Adrien attendit quelques instants, tandis que son père enregistrait les propos de la personne à l’autre bout du combiné. Soudain, le directeur reprit la parole, d’une voix tendue :

« Comment Adrien a-t-il pu te manquer de respect à ce point ? Je te présente toutes mes excuses, Lise. Ce garçon me désespère. »

Le jeune homme sentit sa gorge se serrer.

« Je t’assure que je trouverai une sanction à la hauteur de l’affront qu’il t’a causé. »

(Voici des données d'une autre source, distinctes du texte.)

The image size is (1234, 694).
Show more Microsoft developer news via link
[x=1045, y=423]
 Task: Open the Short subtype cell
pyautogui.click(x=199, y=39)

Quelques secondes passèrent.

« Mais je t’en prie, Lise, c’est normal. Encore désolé. A bientôt ! »

M. Silberdorn raccrocha et lâcha un long soupir, exténué. Puis, l’homme sortit du salon et faillit percuter son fils dans le couloir. Il lui jeta un regard froid.

« Deux heures de colle, vendredi soir, Adrien. Tâche de ne plus faire de vagues. Mlle Morvan a toute ma confiance, et tu fais honte à ton nom. »

Adrien ne daigna même pas lui répondre, et fila s’enfermer dans le cocon protecteur de sa chambre.